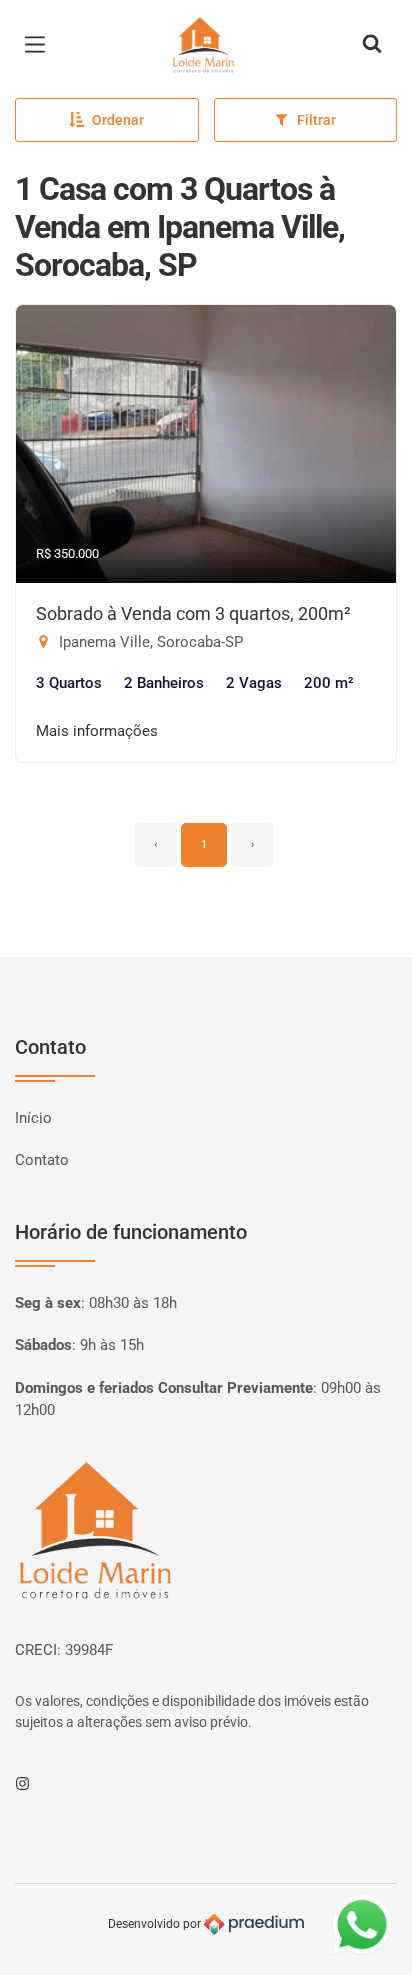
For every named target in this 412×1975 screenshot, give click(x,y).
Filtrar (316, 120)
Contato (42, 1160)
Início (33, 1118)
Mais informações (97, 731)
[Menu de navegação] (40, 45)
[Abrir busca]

==

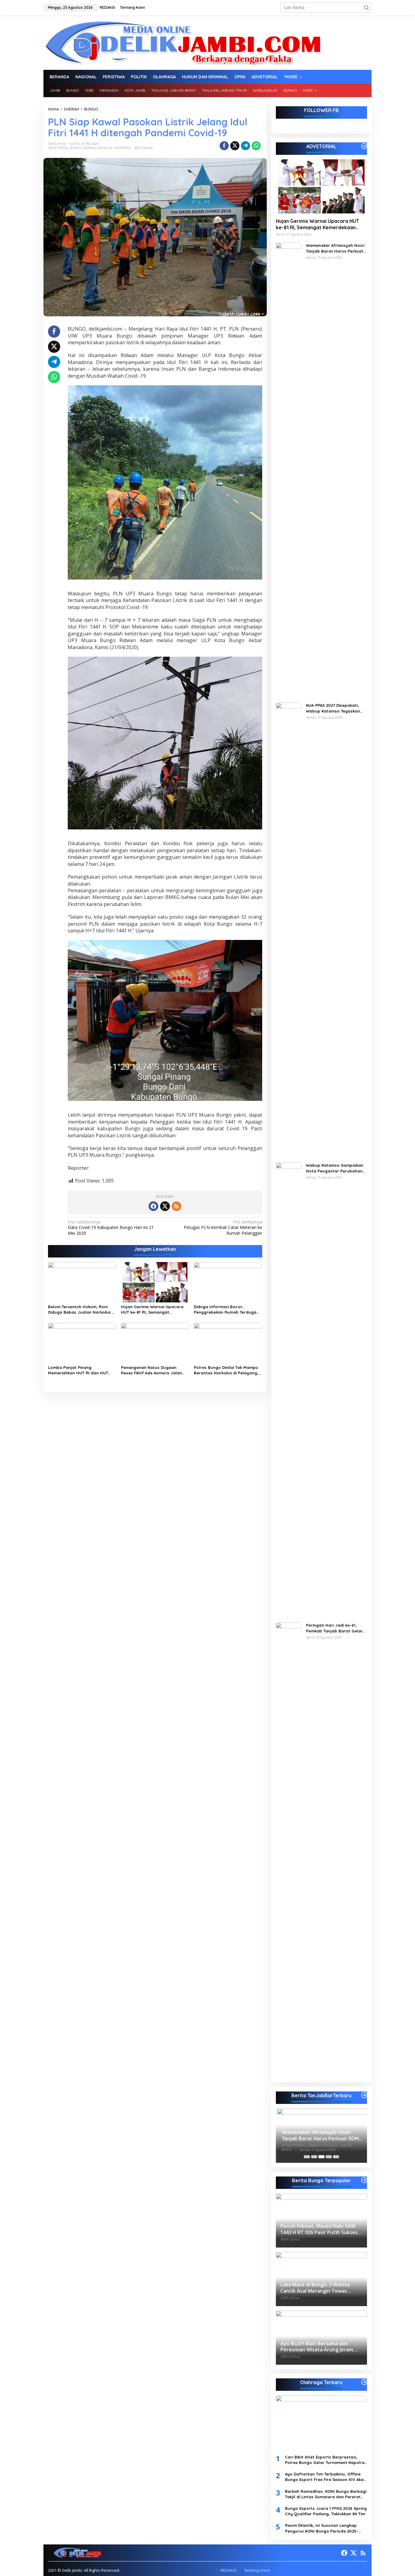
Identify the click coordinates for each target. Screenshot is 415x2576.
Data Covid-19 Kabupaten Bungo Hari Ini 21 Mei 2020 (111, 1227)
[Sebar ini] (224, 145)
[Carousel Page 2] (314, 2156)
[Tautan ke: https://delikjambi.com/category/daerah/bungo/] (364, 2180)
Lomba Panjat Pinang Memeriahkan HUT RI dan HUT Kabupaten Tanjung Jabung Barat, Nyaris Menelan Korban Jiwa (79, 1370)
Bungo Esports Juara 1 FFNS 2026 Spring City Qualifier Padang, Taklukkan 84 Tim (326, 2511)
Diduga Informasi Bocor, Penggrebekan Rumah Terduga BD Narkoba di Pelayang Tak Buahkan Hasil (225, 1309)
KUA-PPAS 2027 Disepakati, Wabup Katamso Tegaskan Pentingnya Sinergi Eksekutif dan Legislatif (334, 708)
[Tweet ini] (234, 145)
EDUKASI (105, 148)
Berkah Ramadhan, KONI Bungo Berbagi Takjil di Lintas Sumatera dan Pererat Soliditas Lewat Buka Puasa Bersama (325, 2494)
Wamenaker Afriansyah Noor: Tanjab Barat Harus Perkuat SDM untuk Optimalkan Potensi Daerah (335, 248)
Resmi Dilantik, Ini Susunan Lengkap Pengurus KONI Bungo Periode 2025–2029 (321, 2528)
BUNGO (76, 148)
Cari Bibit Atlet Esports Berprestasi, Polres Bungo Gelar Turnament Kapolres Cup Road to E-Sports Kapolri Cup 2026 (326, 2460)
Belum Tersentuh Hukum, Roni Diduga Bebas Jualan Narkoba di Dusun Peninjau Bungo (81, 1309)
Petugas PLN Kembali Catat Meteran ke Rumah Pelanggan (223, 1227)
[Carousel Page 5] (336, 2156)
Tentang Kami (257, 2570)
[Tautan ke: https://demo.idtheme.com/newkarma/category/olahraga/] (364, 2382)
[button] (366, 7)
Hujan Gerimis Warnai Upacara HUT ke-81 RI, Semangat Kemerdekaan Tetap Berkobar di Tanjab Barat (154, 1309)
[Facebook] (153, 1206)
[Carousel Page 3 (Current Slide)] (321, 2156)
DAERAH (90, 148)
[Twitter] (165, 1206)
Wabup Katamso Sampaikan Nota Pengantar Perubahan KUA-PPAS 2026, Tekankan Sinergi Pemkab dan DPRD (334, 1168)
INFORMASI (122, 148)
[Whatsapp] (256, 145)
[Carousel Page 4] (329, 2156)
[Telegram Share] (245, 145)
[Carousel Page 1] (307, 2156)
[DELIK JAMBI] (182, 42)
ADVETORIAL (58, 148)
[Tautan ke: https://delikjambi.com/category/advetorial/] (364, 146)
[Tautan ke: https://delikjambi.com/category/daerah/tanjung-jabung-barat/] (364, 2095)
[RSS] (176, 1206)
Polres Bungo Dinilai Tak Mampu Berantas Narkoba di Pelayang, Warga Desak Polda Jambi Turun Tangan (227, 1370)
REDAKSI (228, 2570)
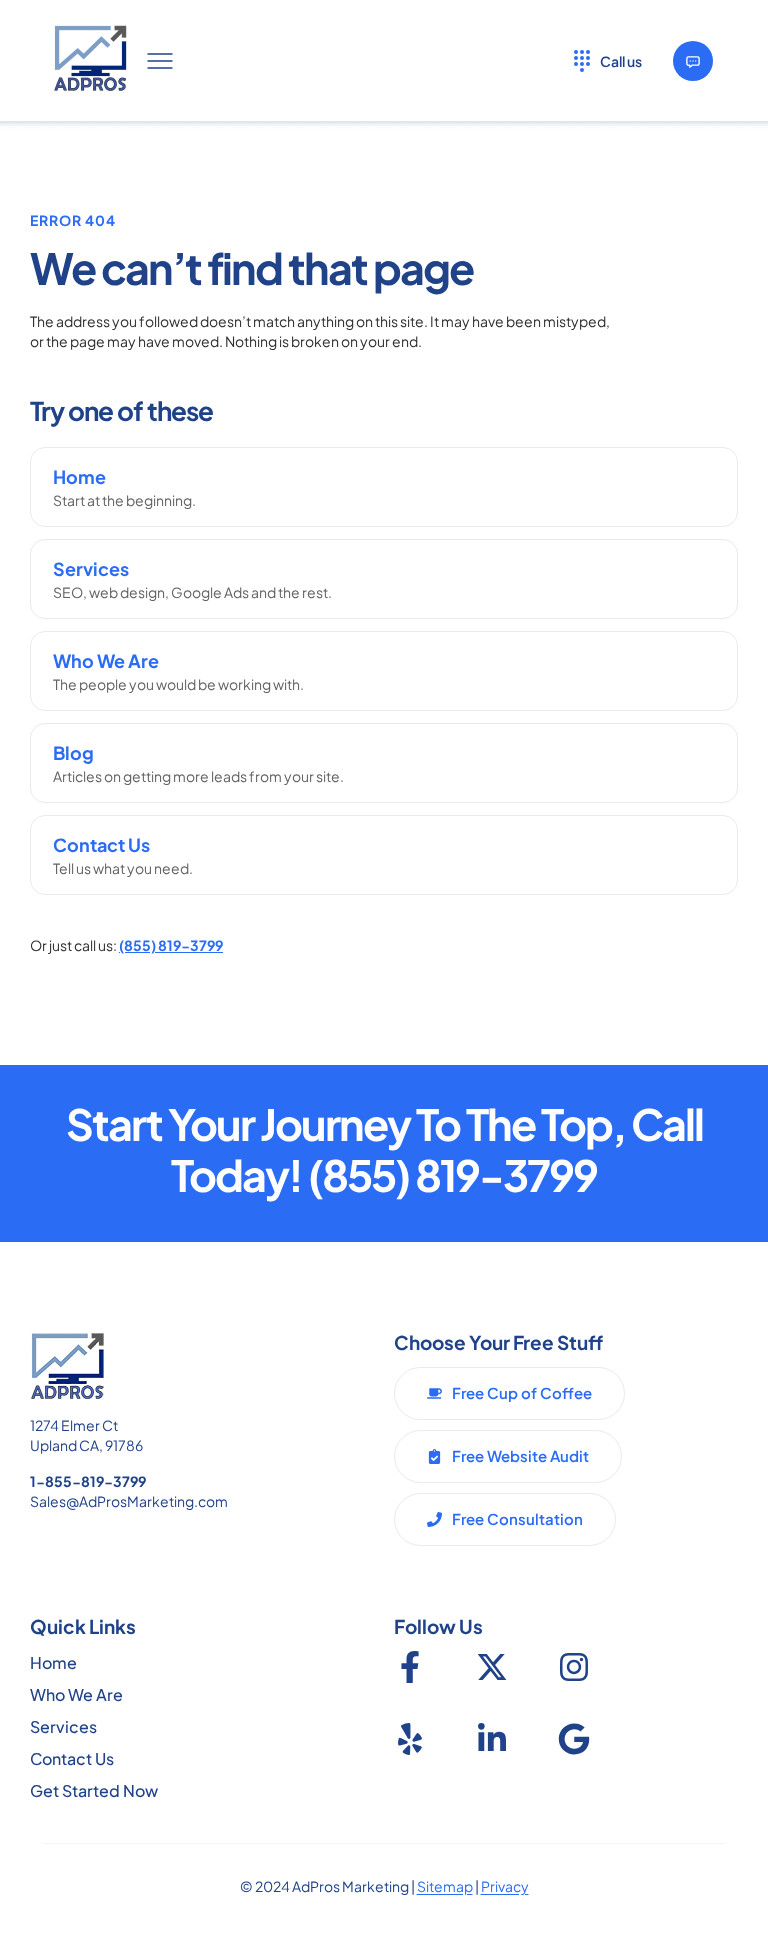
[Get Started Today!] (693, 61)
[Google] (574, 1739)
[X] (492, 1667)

Problem:
The lines above from the line with "[Tautan ke: https://delikjambi.com/category/daerah/bungo/]" through the line with "[X] (492, 1667)" are to be given again word for word, with no pictures among them.

Problem solution:
[Tautan ke: https://delikjambi.com/category/daerah/bungo/] (364, 2180)
Lomba Panjat Pinang Memeriahkan HUT RI dan HUT Kabupaten Tanjung Jabung Barat, Nyaris Menelan Korban Jiwa (79, 1370)
Bungo Esports Juara 1 FFNS 2026 Spring City Qualifier Padang, Taklukkan 84 Tim (326, 2511)
Diduga Informasi Bocor, Penggrebekan Rumah Terduga BD Narkoba di Pelayang Tak Buahkan Hasil (225, 1309)
KUA-PPAS 2027 Disepakati, Wabup Katamso Tegaskan Pentingnya Sinergi Eksekutif dan Legislatif (334, 708)
[Tweet ini] (234, 145)
EDUKASI (105, 148)
Berkah Ramadhan, KONI Bungo Berbagi Takjil di Lintas Sumatera dan Pererat Soliditas Lewat Buka Puasa Bersama (325, 2494)
Wamenaker Afriansyah Noor: Tanjab Barat Harus Perkuat SDM untuk Optimalkan Potensi Daerah (335, 248)
Resmi Dilantik, Ini Susunan Lengkap Pengurus KONI Bungo Periode 2025–2029 (321, 2528)
BUNGO (76, 148)
Cari Bibit Atlet Esports Berprestasi, Polres Bungo Gelar Turnament Kapolres Cup Road to E-Sports Kapolri Cup 2026 (326, 2460)
Belum Tersentuh Hukum, Roni Diduga Bebas Jualan Narkoba di Dusun Peninjau Bungo (81, 1309)
Petugas PLN Kembali Catat Meteran ke Rumah Pelanggan (223, 1227)
[Carousel Page 5] (336, 2156)
Tentang Kami (257, 2570)
[Tautan ke: https://demo.idtheme.com/newkarma/category/olahraga/] (364, 2382)
[button] (366, 7)
Hujan Gerimis Warnai Upacara HUT ke-81 RI, Semangat Kemerdekaan Tetap Berkobar di Tanjab Barat (154, 1309)
[Facebook] (153, 1206)
[Carousel Page 3 (Current Slide)] (321, 2156)
DAERAH (90, 148)
[Twitter] (165, 1206)
Wabup Katamso Sampaikan Nota Pengantar Perubahan KUA-PPAS 2026, Tekankan Sinergi Pemkab dan DPRD (334, 1168)
INFORMASI (122, 148)
[Whatsapp] (256, 145)
[Carousel Page 4] (329, 2156)
[Telegram Share] (245, 145)
[Carousel Page 1] (307, 2156)
[DELIK JAMBI] (182, 42)
ADVETORIAL (58, 148)
[Tautan ke: https://delikjambi.com/category/advetorial/] (364, 146)
[Tautan ke: https://delikjambi.com/category/daerah/tanjung-jabung-barat/] (364, 2095)
[RSS] (176, 1206)
Polres Bungo Dinilai Tak Mampu Berantas Narkoba di Pelayang, Warga Desak Polda Jambi Turun Tangan (227, 1370)
REDAKSI (228, 2570)
[Get Started Today!] (693, 61)
[Google] (574, 1739)
[X] (492, 1667)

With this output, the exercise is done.